Tuesday 2 January 2024

BEATS OF LOVE

109. Abigail's Party  DVD

PUNK-ROCK started our generation gap, but before that explosion, the teenager was born and grew up. Teenagers who defined themselves by buying and not making stuff. Who mimicked what they watched on the telly to style themselves, serviced their own ego and distanced themselves from their parents. Teenagers, a lot like me then. 



In this fresh, new state of alienated consumerism, these teenagers would continue as adults, defining themselves as middle-class despite being born into houses with tin-baths, buying stuff, including 'brand new' homes and often parented punk-rockers who rightfully rebelled against them.  




No art captures this unconscious state of blind aspiration that is still prevalent in society better than Mike Leigh's brilliant play.

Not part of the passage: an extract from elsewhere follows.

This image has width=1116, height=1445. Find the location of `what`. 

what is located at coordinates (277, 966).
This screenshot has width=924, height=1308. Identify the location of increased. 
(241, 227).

I've only seen it on DVD about fifty times. It survives because all the social antagonisms that the tragi-comedy teases out persist today. Their complete lack of any emotional transparency makes his class-obsessed characters, who instead only express themselves by what they consume, appear truly preposterous. Until we recognize little bits of ourselves in them. 

His only proper middle-class character, Sue, looks as uncomfortable as we do watching it. However, whilst she's recognizing something shockingly novel, we're instead recognizing our own family's social shortcomings and the binge-drinking culture that was spawned in society at large. 


Tragically, the punk-rockers in their more pronounced state of alienation failed to grasp that making stuff was essential in resisting Thatcherism. Sadly, they're now conjoined with their parents in that same middle-class bunker mentality. 

Distanced from both the white-working-class community they should've belonged to and migrants who they should be sympathetic to.